NEW YORK CITY: Actors’ Equity Association has released its second diversity and inclusion report, three years after their first such report in 2017. The report tracks the demographics of the union’s hired acting and stage management members as well as how much they were paid for the years 2016-2019. The study finds that while there has been improvement for marginalized communities, that growth has been modest, gradual, inconsistent, and “not enough to change longtime problems in the industry,” according to a press release.
“Moving forward, Equity intends to publish a diversity report on an annual basis to hold ourselves and the entire industry accountable,” said executive director Mary McColl in a statement. “It is our duty to be part of the solution, to work to tear down barriers and rebuild a structure that is truly inclusive.”
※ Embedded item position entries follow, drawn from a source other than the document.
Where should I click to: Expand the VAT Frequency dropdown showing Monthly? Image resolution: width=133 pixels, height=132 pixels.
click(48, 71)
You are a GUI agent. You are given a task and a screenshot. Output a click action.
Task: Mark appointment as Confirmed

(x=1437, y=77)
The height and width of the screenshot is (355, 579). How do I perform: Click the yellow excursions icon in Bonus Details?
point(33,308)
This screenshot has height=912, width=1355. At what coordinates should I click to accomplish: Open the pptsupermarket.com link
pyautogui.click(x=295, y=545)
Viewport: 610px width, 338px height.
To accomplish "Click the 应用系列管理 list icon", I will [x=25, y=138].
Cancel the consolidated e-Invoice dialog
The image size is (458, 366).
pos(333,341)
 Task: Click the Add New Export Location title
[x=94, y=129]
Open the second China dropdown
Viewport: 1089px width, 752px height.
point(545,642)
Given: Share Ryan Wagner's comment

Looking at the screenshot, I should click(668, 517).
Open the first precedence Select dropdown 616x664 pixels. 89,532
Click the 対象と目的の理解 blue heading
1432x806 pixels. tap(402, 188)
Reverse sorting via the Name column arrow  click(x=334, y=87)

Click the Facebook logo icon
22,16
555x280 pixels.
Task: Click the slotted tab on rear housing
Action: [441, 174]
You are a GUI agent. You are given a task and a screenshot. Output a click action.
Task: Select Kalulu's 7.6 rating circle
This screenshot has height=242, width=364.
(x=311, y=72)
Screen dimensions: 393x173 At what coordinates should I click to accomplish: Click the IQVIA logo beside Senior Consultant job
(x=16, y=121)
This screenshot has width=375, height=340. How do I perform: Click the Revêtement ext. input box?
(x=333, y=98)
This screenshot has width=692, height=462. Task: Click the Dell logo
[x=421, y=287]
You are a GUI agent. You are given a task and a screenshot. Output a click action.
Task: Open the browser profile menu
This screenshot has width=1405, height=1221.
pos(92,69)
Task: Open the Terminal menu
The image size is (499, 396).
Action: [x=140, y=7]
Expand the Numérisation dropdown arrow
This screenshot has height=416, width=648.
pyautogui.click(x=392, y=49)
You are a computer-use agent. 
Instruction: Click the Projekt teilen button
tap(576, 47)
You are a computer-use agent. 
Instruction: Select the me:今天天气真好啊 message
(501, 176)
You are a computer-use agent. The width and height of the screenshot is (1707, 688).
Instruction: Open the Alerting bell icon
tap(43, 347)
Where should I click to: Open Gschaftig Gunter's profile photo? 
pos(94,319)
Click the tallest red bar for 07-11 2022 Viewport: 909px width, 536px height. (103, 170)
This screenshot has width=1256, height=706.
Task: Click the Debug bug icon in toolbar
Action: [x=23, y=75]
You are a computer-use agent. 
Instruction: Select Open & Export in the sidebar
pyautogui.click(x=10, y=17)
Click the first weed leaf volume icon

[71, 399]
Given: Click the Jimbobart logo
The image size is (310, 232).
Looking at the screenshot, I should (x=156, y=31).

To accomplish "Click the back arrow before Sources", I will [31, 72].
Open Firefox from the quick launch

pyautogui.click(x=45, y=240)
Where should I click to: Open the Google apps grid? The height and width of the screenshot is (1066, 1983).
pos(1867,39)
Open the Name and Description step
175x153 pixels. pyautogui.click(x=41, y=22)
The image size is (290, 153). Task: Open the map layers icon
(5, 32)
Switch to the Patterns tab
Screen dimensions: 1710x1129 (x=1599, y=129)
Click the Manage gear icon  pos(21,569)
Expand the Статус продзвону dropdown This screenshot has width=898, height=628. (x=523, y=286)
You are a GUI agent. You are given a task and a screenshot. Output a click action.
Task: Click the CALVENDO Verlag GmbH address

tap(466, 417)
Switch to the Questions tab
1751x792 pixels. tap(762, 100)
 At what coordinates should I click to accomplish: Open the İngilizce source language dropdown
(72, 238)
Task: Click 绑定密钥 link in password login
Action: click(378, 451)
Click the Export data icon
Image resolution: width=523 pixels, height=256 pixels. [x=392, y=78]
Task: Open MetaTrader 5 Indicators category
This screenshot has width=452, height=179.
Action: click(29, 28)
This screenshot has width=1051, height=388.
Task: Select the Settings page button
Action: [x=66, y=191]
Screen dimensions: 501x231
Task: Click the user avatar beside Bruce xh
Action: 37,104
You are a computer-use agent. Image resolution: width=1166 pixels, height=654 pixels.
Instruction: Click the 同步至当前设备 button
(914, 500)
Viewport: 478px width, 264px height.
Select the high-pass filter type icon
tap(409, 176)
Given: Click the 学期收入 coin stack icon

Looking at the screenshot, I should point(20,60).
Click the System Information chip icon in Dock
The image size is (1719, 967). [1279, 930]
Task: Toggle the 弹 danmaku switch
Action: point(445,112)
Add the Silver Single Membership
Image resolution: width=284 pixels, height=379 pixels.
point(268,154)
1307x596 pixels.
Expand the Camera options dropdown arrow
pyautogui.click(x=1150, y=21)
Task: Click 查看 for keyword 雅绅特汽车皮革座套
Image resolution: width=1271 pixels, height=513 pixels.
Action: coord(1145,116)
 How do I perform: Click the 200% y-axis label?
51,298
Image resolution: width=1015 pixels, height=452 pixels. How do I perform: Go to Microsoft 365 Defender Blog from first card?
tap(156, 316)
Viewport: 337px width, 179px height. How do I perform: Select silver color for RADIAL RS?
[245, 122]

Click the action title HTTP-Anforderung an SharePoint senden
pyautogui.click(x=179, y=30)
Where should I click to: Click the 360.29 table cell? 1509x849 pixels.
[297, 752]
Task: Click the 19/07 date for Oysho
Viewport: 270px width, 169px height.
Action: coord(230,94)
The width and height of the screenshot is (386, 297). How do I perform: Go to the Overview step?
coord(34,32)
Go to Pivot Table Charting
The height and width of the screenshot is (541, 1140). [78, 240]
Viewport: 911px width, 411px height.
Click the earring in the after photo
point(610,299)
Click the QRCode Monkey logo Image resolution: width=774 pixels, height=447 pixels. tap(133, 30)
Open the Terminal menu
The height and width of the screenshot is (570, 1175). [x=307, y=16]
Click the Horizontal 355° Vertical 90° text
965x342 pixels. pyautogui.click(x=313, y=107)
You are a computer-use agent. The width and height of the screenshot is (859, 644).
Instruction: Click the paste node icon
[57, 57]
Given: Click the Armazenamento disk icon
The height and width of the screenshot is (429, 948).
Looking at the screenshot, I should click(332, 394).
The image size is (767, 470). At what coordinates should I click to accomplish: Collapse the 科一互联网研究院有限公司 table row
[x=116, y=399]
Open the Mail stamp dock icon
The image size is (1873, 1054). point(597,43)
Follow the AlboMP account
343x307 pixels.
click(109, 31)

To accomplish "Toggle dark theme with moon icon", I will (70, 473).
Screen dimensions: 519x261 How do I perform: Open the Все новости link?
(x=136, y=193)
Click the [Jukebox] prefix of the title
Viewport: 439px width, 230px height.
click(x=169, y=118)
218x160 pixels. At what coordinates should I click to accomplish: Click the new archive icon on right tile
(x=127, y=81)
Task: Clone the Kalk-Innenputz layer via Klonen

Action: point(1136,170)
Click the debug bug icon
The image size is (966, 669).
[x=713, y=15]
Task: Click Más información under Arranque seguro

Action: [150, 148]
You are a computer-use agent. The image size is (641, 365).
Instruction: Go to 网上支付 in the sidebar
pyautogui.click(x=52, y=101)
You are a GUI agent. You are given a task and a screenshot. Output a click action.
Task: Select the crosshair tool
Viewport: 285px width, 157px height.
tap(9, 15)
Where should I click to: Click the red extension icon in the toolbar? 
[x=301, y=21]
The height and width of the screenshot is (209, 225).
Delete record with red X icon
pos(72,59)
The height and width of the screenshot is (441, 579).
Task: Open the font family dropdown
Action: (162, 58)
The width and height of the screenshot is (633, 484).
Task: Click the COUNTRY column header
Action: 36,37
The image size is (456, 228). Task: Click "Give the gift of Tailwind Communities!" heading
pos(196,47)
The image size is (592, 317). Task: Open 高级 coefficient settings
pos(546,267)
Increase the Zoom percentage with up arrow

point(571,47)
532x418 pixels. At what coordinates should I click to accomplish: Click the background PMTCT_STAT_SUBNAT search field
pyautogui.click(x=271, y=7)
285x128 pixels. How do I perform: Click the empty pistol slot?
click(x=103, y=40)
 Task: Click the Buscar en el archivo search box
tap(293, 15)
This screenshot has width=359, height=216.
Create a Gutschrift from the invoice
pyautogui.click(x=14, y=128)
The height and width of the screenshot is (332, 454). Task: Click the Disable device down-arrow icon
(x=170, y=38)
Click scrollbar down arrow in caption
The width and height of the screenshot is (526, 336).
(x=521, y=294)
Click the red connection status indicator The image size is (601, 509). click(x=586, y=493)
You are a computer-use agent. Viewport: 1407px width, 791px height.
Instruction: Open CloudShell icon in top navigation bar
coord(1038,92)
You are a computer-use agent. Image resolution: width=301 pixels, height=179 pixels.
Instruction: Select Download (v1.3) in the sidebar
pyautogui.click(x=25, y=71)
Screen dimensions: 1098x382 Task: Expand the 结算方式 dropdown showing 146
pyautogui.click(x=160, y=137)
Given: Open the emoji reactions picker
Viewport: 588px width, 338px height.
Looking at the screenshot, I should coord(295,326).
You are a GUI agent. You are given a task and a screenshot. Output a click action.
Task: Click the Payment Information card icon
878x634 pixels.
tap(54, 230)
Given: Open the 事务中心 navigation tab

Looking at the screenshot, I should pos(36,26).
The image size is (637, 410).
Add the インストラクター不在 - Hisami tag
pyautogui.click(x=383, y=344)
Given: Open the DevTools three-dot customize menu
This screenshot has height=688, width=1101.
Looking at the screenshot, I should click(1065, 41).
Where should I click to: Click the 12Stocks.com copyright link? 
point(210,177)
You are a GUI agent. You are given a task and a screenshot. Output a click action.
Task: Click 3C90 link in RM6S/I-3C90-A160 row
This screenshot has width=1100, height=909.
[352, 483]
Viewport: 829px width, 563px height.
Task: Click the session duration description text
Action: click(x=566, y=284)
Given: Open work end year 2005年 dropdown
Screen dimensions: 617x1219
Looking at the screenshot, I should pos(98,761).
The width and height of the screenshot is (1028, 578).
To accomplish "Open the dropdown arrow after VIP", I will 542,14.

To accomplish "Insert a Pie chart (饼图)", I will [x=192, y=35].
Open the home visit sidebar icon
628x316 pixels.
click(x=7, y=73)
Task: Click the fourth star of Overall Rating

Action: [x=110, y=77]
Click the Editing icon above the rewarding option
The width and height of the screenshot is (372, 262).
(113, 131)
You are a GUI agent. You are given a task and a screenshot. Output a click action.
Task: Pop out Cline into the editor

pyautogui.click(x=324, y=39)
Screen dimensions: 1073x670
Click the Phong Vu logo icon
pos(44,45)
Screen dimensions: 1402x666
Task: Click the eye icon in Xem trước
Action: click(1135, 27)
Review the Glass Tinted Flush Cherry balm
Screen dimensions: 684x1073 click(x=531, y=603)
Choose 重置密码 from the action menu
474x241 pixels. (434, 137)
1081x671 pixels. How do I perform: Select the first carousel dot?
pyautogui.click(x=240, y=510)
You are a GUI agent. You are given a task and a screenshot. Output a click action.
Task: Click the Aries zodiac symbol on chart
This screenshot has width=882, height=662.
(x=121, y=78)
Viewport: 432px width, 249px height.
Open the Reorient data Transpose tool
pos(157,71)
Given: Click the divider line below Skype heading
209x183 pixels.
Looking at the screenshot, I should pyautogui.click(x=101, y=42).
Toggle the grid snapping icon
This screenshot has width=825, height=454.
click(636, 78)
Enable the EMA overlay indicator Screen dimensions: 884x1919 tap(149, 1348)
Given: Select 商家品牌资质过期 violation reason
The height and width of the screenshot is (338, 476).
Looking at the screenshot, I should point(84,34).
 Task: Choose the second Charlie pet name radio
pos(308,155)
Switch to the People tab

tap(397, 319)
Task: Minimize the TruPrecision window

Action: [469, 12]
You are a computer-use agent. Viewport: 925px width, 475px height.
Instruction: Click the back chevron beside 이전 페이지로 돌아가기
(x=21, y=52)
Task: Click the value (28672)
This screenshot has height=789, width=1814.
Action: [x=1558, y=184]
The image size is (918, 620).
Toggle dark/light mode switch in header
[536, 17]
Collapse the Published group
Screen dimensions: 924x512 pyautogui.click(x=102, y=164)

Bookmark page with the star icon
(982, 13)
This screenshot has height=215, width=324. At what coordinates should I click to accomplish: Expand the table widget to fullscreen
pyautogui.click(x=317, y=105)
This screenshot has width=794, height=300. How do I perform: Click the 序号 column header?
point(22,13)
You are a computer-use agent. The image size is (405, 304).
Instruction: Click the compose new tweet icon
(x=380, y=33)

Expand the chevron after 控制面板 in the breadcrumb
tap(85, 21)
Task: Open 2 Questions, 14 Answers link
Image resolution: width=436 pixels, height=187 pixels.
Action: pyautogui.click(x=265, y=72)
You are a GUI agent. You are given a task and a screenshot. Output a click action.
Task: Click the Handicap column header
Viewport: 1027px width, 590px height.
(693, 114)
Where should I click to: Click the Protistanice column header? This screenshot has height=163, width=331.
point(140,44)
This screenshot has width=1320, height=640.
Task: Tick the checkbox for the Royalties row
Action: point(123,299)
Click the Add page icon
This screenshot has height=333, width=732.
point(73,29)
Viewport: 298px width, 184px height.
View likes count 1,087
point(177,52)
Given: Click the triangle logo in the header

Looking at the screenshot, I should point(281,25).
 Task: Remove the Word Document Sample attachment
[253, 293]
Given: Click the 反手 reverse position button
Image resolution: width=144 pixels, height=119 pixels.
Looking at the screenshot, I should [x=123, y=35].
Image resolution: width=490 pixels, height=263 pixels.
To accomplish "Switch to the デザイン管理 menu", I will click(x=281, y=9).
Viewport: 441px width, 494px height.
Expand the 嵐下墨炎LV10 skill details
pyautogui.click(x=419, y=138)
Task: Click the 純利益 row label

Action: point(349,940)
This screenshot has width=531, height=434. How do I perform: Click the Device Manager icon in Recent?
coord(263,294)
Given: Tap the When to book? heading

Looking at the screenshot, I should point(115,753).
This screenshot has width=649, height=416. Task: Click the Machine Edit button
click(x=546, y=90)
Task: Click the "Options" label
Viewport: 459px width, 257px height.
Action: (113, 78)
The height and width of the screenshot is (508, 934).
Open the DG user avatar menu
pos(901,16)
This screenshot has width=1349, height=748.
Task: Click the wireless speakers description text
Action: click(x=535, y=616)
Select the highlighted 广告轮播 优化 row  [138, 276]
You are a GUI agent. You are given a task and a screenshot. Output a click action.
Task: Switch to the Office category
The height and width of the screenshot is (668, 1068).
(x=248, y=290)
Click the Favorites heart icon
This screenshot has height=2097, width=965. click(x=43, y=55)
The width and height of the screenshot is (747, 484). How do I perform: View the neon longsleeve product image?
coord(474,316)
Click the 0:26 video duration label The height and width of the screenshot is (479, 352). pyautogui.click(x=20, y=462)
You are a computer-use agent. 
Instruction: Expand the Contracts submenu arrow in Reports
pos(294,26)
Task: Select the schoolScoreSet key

The study, which provides national results as well as breakdowns by region and by contract (production contracts versus LORT contracts, for instance), can be read in full online.
Among the findings, the report shows that overall contracts going to people of color—defined here as individuals who “actively opt to self-identify as non-white or [non]-European American”—has increased from 15.3 percent of contracts in 2017’s study to 23.3 percent in the current study, with Black members making up 45.7 percent of that increase. The study does point out that this doesn’t necessarily indicate industry-wide improvement, citing as an example that much of the increased representation for production contracts, which generally cover Broadway as well as national and international tours, can be attributed to multiple productions of Hamilton alone.
The study also notes that these improvements can vary depending on the job category, with chorus roles tending to be the more diverse than principal roles and stage management hiring seeming to be “the most resistant to change.” This lack of diversity, according to the study, is even more pronounced among members over 65 years of age. Contracts issued to members of color skew younger compared to white members, with zero contracts from 2016 to 2019 going to a member who self-identified to the union as both over 65 and Indigenous Hawaiian/Pacific Islander, Indigenous North American, or Middle Eastern/North African. Of all contracts for those 65 and older, 73.8 percent went to white members.
When it comes to gender, the study found that nationally, contracts that went to women increased from 43.5 percent of all contracts to 44.9 percent of all contracts. Of the 93,957 contracts nationally, only .65 percent went to individuals who identify as trans. The study also reemphasizes the gender pay gap, with men still earning more than everyone else, and non-binary or gender nonconforming members typically earning less than their cisgender peers.
In a press release, Equity stated that a supplemental report “breaking down the data by major theatrical markets” will be released later this year.